The challenges Mao faced, his policy responses, and the costs and benefits of those policies can be summarized as follows.

Challenge: A low standard of living, especially in the countryside. Policy Response: The CCP transferred agricultural land to collective ownership (communes), and the central government or its agencies took the crops from the communes and distributed them. Costs: The notion of private property was eroded, and farmers lost much of their incentive to work. Government and party interference in agriculture led to mismanagement, crop failures, and famine. Benefits: Low prices paid to farmers for crops enabled the government to pay for imported machinery that helped develop industrialization and the mechanization of agriculture.

Challenge: Absence of a strong government during the decades before Communist rule, as a result of warlords, foreign colonial powers, Nationalist armies, bandits, Communist armies, and Japanese armies. Policy Response: The Chinese Communist Party took total command of society. All education, media, and associations followed the Communist Party line, with dissenters jailed or executed as traitors and all religion suppressed. Costs: Millions of lives were lost, democracy vanished, and wholesale violation of human rights became commonplace. Benefits: China projected an image of national unity under Mao, and many observers in other countries accepted this image as real.
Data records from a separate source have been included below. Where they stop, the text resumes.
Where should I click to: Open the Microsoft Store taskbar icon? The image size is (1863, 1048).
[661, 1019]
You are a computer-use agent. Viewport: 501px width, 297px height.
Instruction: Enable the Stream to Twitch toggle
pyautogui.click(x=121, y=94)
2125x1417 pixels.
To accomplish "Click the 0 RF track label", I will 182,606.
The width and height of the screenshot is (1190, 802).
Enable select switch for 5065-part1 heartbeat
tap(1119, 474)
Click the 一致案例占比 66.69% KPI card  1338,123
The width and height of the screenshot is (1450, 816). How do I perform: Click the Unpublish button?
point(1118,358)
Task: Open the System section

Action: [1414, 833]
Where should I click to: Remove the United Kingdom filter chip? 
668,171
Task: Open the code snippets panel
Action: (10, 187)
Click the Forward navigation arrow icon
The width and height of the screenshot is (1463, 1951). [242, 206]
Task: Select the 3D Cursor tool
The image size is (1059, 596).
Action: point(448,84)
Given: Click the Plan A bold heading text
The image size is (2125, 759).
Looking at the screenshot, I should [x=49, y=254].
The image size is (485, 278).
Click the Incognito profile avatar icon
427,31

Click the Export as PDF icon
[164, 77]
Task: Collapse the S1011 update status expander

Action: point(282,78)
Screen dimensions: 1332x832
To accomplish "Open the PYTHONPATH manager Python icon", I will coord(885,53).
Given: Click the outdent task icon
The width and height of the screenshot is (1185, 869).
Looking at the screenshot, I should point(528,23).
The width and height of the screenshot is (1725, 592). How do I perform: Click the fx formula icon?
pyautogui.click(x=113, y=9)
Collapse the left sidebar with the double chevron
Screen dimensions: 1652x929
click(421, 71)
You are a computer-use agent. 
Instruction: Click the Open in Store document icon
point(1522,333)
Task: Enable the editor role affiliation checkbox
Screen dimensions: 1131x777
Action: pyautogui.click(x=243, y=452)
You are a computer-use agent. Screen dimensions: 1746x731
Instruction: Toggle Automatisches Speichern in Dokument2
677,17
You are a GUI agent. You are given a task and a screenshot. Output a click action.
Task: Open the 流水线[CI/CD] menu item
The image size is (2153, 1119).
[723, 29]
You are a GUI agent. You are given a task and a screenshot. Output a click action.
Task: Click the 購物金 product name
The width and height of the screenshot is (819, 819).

Challenge: The strength of capitalist and democratic nations hostile to Communism. Policy Response: To break the power of what Mao viewed as capitalist imperialism, the CCP spread guerrilla warfare tactics to developing countries in Southeast Asia and Latin America. Costs: Effective counterinsurgency techniques, combined with development assistance to reduce rural discontent, enabled U.S. and allied forces to counter guerrilla tactics. The (1959-1975) proved costly for both the United States and Vietnam, but demonstrated to China that a so-called people’s war offered no easy or cheap formula for victory. Benefits: Military initiative remained possible for China despite the nuclear might of the superpowers.

Mending China

After Mao’s death in 1976, the Communist government of China tried to undo the damage caused by extremism. Leadership headed by Deng Xiaoping initiated cautious reforms, encouraging investment from abroad and improving China’s foreign relations. In domestic politics, the National People’s Congress, formerly ineffectual, became active in legislation, passing a number of laws to foster modernization. With private sector business activity and foreign investment mushrooming, China’s economy has grown rapidly, although incomes remain low. China has pushed to host the 2008 Olympic Games in order to showcase its recent accomplishments.

Though the Chinese leadership has made economic reforms to preserve Communist power, it has made practically no concessions to democracy. Demands for greater political freedom were witnessed most dramatically during the 1989 Tiananmen Square Protest in Beijing.